Deutsche Bank expects earnings growth at GlaxoSmithKline (LON:GSK) to remain limited over the next three years, with the blue-chip drugmaker set to invest in its research and development (R&D) productivity. The comments come after GSK recently updated investors on its interim performance, trimming its full-year earnings target.
GSK’s share price has been little changed in London this morning, having lost 0.04 percent to 1,527.00p as of 08:17 BST, as compared with a 0.11-percent dip in the benchmark FTSE 100 index. The group’s shares have lost just under 10 percent of their value over the past year, and are down by a little over two percent in the year-to-date.
Deutsche Bank reiterated its ‘hold’ stance on GSK yesterday, while lowering its price target on the shares from 1,720p to 1,610p. Citywire quoted the broker’s analyst Richard Parkes as explaining that the blue-chip pharmco was “entering a period of reinvestment as it looks to improve its pharma R&D productivity’ that would ‘likely limit 2017-20 earnings per share growth to low single digits”.

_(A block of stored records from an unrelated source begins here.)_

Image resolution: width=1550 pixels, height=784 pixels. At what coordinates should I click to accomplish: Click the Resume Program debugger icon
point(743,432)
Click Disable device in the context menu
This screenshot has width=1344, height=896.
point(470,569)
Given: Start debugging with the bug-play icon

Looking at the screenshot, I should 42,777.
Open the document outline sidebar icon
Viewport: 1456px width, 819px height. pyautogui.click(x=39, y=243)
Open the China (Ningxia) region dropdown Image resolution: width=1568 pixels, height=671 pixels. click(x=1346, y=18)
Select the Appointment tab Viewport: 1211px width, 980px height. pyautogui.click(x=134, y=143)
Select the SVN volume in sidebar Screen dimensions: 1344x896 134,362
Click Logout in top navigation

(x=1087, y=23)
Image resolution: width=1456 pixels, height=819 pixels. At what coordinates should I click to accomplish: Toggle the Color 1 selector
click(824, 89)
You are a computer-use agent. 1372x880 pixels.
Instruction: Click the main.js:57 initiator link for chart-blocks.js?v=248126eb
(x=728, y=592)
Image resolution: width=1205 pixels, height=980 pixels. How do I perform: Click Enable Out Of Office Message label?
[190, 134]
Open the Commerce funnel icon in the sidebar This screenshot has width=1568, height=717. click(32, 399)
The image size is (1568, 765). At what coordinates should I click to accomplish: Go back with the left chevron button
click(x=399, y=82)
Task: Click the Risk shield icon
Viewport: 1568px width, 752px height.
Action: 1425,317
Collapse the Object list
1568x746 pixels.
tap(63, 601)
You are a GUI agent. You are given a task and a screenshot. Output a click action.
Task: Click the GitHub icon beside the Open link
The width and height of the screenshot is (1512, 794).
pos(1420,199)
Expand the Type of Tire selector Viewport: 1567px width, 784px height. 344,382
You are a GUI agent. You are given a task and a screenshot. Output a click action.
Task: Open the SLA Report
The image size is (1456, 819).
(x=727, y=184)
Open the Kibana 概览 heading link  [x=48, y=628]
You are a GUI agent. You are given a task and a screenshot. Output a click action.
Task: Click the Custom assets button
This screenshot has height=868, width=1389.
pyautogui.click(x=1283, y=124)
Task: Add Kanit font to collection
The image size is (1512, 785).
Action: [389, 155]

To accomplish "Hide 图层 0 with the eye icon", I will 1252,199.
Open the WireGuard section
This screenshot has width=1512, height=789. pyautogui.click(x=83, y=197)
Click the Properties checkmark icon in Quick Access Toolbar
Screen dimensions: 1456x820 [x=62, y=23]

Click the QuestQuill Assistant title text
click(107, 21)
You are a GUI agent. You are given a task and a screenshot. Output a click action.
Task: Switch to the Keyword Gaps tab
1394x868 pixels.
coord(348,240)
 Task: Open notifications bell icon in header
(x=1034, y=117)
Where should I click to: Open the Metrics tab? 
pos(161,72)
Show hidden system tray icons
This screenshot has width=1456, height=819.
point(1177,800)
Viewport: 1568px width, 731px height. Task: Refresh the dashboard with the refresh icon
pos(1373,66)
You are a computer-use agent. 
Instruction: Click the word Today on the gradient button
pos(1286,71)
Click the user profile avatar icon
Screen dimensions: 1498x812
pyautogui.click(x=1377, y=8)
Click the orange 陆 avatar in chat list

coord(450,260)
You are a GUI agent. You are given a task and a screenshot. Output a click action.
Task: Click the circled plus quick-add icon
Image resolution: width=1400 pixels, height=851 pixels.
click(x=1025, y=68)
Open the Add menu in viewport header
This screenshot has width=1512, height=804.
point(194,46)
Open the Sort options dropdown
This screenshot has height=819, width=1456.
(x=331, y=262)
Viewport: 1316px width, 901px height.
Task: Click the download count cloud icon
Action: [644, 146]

The comments come after the FTSE 100 drugmaker updated investors on its performance posting a 12-percent rise in second-quarter turnover, driven by its Pharmaceuticals and Vaccines business.
The analyst added that the group’s results were “a reminder of the benefits of its diversified structure with weaker consumer trends offset by continued strong vaccines performance”.
“However, reinvigorating pharma R&D will not be a quick fix and the company will arguably have to work harder to achieve consensus forecasts and defend margins than investors anticipated,” Parkes pointed out.
The 24 analysts offering 12-month price targets for GSK for the Financial Times have a median target of 1,762.50p on the shares, with a high estimate of 2,100.00p and a low estimate of 1,300.00p. As of August 5, the consensus forecast amongst 30 polled investment analysts covering the blue-chip drugmaker has it that the company will outperform the market.